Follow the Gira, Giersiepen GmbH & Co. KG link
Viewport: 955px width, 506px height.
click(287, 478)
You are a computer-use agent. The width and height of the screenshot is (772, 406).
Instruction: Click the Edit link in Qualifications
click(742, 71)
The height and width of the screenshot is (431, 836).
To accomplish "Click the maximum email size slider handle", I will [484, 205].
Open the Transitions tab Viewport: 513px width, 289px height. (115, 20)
────────
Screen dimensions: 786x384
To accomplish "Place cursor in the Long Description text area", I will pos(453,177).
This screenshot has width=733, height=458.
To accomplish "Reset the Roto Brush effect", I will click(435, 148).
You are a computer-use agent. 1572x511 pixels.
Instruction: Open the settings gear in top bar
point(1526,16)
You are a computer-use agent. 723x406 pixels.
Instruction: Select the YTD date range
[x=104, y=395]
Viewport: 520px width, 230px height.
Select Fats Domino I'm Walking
────────
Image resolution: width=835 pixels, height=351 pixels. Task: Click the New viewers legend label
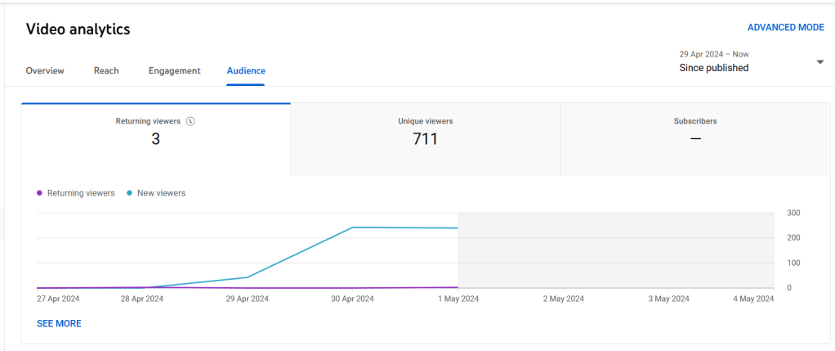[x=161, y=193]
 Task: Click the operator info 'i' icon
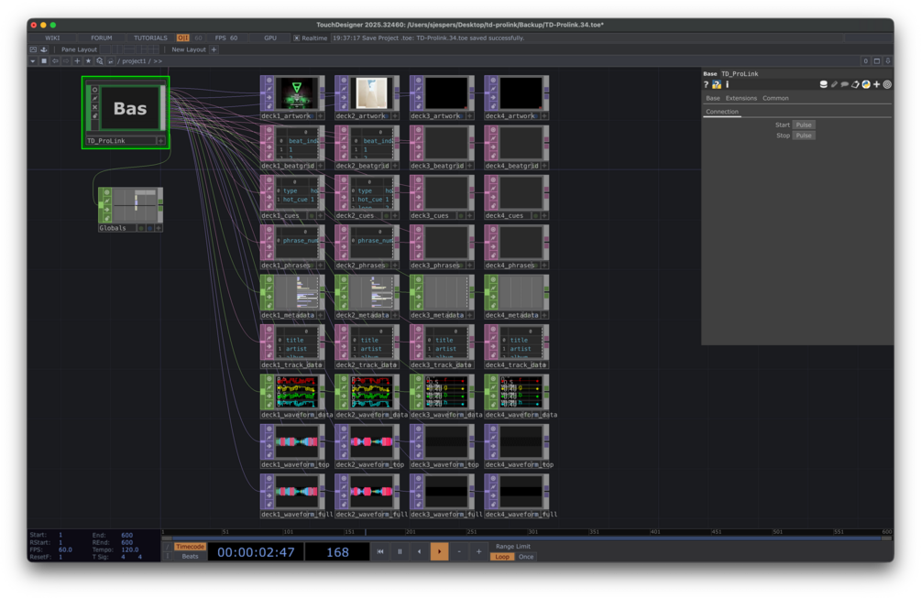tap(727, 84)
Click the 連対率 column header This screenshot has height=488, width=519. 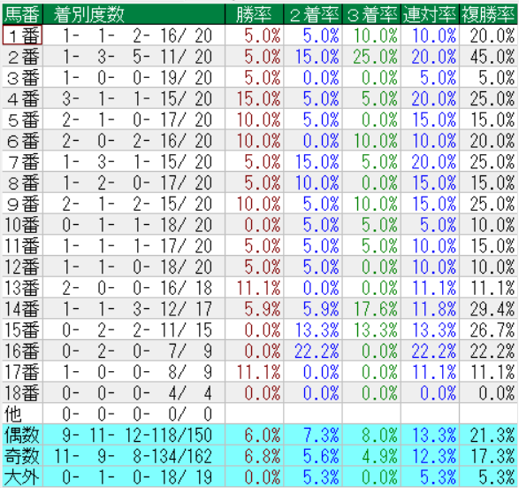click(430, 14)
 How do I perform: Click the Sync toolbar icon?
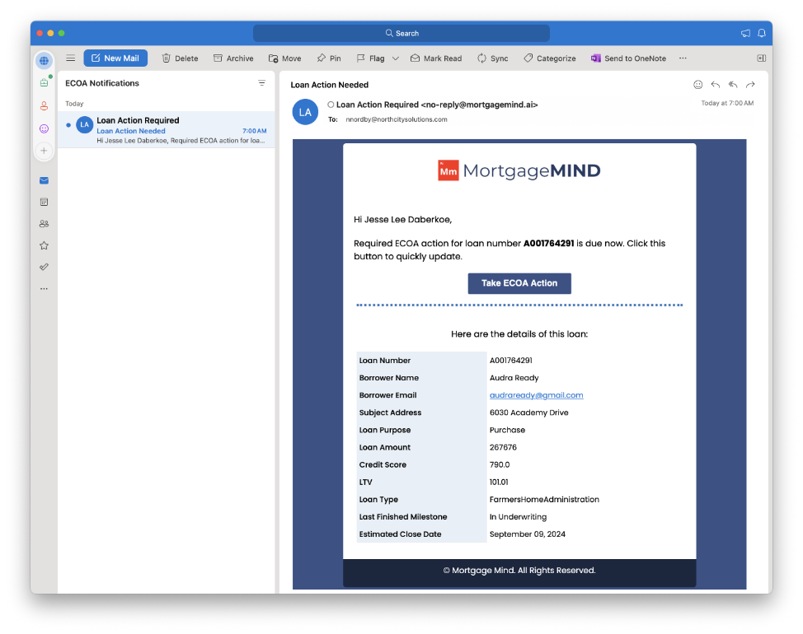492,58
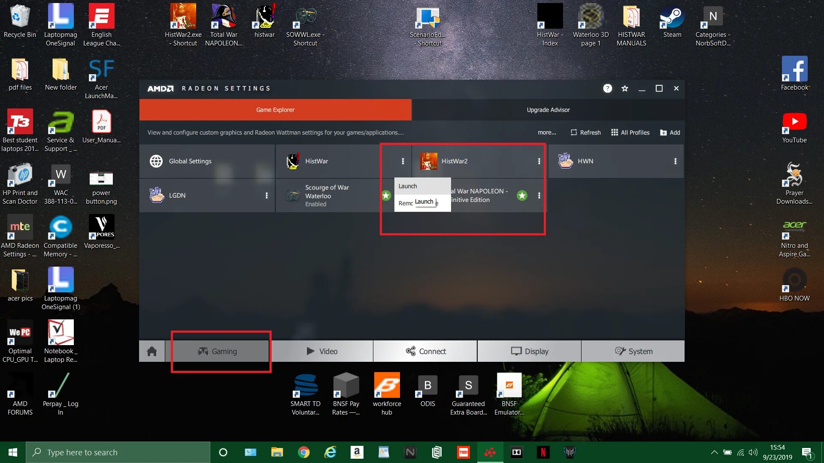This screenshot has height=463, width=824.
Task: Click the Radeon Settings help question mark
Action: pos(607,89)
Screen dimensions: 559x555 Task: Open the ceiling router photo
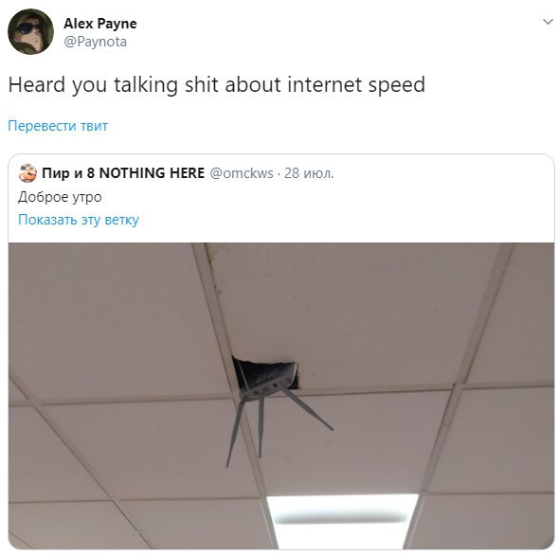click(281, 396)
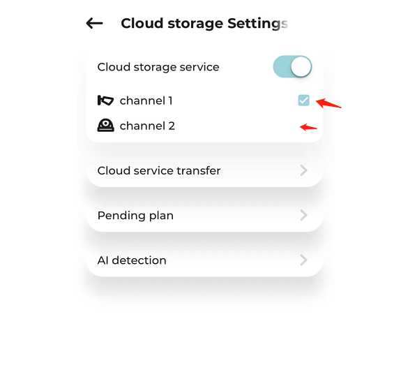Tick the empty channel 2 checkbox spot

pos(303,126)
────────
§ **Task details**: Copy out again, word for word, everything from the line containing "This screenshot has width=733, height=458." down to the line containing "Select Fats Domino I'm Walking", including both of those lines.

§ **Task response**:
This screenshot has width=733, height=458.
To accomplish "Reset the Roto Brush effect", I will click(435, 148).
You are a computer-use agent. 1572x511 pixels.
Instruction: Open the settings gear in top bar
point(1526,16)
You are a computer-use agent. 723x406 pixels.
Instruction: Select the YTD date range
[x=104, y=395]
Viewport: 520px width, 230px height.
Select Fats Domino I'm Walking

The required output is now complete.